Probably. I do not really have the time to work on it, but it is likely going to be solutions to certain polynomials of degree equal to the dimension of the cube you are considering. So, as stated in post #4, you can probably make it work up to 4-d cubes, and any dimension higher than that will not work. I have not thought about which polynomials would be used to represent specific painting schemes. This problem can be converted to a graph theory problem by considering isomorphisms of graph colorings. The idea would be that you have 2n vertices, each vertex is incident to every other vertex except its "opposite" face. Then, you create two modified graphs generated by coloring the vertices where opposite vertices are colored opposite colors. The question becomes given two arbitrary colorings, does there exist an isomorphism between the two. The scholarly writings about this likely encompass this exact topic, but I have not researched it specifically and would not have a recommendation where to look. Perhaps another graph theorist on the forums has seen something like this? Based on my own studies, these problems tend to break down into polynomials of degree equal to the degree of the object I am viewing.

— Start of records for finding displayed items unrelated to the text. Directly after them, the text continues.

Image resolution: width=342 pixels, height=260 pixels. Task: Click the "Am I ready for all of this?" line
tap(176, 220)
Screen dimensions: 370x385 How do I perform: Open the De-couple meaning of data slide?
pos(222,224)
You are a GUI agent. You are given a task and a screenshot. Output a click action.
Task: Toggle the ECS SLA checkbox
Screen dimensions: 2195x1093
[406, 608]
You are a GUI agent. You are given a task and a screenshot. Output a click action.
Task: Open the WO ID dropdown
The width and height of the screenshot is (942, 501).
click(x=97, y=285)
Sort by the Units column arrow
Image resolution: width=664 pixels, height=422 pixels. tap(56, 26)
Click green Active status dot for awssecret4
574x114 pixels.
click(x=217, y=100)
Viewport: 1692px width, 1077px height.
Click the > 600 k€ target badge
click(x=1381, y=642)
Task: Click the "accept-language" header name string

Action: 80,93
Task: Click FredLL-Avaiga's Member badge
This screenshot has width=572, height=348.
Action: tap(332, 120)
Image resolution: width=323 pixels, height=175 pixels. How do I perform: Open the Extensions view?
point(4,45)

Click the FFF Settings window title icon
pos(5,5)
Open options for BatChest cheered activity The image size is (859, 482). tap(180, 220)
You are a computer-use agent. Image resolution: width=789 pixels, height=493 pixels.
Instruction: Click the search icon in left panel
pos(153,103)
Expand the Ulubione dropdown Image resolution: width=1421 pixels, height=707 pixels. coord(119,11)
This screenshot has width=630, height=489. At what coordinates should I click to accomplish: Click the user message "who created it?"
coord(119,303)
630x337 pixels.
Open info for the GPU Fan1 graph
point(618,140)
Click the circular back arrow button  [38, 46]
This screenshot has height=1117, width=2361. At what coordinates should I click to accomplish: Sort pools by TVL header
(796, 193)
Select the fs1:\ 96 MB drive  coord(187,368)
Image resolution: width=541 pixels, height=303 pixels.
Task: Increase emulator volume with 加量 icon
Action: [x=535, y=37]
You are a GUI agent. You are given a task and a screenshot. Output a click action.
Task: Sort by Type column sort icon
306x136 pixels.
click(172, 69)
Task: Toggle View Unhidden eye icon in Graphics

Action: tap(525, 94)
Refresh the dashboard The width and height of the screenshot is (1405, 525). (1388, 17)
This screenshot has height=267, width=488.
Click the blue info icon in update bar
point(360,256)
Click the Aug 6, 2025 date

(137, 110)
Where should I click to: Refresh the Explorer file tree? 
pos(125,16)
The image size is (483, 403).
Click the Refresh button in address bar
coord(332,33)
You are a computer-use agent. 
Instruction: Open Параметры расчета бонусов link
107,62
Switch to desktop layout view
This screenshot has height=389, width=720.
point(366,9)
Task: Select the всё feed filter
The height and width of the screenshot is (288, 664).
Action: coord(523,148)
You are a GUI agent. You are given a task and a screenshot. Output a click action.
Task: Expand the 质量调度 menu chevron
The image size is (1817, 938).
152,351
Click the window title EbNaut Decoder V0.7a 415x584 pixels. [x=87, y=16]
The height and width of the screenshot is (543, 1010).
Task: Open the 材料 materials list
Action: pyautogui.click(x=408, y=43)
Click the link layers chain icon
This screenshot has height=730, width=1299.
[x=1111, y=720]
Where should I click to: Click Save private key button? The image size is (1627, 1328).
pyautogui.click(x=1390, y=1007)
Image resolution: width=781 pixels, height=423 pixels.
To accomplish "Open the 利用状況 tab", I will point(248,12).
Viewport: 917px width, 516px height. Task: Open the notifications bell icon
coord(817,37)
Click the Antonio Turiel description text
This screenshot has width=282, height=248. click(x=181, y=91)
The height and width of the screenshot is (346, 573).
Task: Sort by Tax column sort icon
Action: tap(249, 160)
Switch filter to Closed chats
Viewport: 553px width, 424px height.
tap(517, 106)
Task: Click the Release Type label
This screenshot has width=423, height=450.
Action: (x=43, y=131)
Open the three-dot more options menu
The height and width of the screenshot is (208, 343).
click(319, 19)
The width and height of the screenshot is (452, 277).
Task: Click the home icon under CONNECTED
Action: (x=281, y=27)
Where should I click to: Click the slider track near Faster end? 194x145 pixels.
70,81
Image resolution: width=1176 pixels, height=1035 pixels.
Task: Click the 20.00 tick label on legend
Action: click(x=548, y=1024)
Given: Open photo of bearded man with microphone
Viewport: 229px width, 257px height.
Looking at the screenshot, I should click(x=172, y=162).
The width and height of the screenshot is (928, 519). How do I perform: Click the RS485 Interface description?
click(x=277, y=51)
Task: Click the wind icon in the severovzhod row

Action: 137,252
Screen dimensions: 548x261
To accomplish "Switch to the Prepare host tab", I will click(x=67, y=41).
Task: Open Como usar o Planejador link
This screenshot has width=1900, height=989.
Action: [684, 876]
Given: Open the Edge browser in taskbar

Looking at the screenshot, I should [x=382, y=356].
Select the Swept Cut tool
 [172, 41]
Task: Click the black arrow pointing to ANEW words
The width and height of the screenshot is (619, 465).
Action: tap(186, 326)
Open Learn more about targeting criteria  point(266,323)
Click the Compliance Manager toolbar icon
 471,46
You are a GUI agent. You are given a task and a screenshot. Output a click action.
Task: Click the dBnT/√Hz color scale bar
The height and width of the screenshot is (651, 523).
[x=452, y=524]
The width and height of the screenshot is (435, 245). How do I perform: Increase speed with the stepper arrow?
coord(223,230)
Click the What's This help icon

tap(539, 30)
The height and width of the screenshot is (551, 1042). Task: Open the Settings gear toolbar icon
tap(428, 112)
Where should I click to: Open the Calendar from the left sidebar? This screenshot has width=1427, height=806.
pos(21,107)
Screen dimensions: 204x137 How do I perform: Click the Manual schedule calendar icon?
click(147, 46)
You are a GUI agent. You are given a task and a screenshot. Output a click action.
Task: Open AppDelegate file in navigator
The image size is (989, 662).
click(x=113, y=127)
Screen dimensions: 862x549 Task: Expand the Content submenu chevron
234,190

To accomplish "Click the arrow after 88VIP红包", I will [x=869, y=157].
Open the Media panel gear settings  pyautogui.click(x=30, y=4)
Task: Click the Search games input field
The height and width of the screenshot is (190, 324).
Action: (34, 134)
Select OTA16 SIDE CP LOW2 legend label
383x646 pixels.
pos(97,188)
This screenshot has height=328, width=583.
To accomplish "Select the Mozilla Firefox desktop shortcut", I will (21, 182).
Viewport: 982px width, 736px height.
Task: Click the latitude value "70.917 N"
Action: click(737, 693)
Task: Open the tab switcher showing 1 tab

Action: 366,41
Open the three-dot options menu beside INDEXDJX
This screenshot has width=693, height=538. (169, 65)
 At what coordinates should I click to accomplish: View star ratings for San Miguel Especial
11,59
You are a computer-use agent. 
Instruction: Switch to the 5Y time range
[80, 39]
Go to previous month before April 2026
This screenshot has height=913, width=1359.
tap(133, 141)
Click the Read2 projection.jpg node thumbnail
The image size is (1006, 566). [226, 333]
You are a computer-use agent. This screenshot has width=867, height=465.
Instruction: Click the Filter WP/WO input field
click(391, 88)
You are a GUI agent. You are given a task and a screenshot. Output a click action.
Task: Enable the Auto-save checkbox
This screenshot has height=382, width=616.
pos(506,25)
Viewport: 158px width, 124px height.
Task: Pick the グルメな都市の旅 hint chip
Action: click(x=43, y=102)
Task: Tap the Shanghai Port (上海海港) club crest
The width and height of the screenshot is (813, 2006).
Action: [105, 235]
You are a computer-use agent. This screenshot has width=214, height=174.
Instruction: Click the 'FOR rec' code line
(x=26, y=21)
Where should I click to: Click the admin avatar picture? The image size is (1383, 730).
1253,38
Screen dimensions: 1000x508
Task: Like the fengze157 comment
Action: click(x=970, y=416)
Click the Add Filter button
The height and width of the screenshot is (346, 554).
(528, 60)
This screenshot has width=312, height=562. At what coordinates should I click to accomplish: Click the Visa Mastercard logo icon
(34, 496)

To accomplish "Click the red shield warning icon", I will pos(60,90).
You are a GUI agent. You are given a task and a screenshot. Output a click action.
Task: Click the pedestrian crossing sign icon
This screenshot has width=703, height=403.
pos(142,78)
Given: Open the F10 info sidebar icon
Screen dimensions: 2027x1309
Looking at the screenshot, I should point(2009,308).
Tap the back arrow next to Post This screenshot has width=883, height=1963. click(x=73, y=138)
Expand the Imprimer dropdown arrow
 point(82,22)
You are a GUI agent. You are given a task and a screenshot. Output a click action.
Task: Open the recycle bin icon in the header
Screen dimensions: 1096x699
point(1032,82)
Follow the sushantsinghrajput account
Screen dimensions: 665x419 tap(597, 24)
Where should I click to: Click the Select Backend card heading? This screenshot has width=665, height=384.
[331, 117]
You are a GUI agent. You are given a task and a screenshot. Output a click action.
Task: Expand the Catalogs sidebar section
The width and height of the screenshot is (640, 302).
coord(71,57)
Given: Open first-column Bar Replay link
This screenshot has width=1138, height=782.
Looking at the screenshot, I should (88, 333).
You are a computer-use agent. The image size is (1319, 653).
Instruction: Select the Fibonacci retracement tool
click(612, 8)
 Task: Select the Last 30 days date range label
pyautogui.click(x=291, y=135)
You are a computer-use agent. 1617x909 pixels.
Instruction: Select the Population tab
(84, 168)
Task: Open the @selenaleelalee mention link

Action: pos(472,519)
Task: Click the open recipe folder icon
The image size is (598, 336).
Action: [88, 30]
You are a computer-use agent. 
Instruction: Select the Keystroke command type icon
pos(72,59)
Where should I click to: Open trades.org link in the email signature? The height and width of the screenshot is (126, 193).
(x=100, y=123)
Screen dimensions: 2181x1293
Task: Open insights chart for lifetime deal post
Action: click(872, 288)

Here is some good reading about solving higher degree polynomials:
https://math.stackexchange.com/quest...are-unsolvable

Here is the article explaining graph coloring:
https://en.wikipedia.org/wiki/Graph_coloring

This may be over your head, but this is an attempt to look at isomorphisms between colorings bounded by color multiplicity of 3 (a different problem than the one you are looking at):
http://pages.cs.wisc.edu/~dieter/Papers/3gi.pdf

12. ## Re: N-dimensional hypercubes

Btw, I applied the method you suggested for a 5D hypercube to a 4D hypercube. I found out then it doesn't meet the rule either. Am I right?

The circles represent the tesseract's cubic faces, the curves between them are squares, shared by those faces. A and B letters represent opposite faces.

13. ## Re: N-dimensional hypercubes

That is correct.

14. ## Re: N-dimensional hypercubes

In general, for an n-cube, there are $2^n$ different painting schemes. This comes from if you choose n of the faces (none of them opposites), you can paint each face red or blue, so there are two choices for each face.
For the symmetries of the n-cube, look at the hyperoctohedral group. It has order $2^n(n!)$. Although the hyperoctohedral group includes symmetries for the n-cube as though it could be inverted (like picture a square, then flip it over and you still have a square). So, you probably need a different group that the hyperoctohedral group, but I'm not quite sure which one would work.

Once you find the correct group of symmetries, there may be a way to mod out the group of symmetries by the coloring schemes to determine the number of possible coloring schemes that are distinct after symmetries.

Edit: I found this about the group of rotational symmetries of the n-cube.
https://math.stackexchange.com/quest...ymmetric-group

15. ## Re: N-dimensional hypercubes

Originally Posted by Fox333
Btw, for 1D space the rule doesn't work either. We can't match two segments with blue and red ends without taking them out 1D space, if they are a mirror reflection of each other. Probably, that's because rotation doesn't available in 1D space.
I just thought, maybe, there are some forms of rotation in higher dimensional spaces which aren't available in 3D space and which can do the job (I mean matching)?
A "cube" in 1D space is a line segment. The two ends are the 0D endpoints. You color one of them blue and one of them red.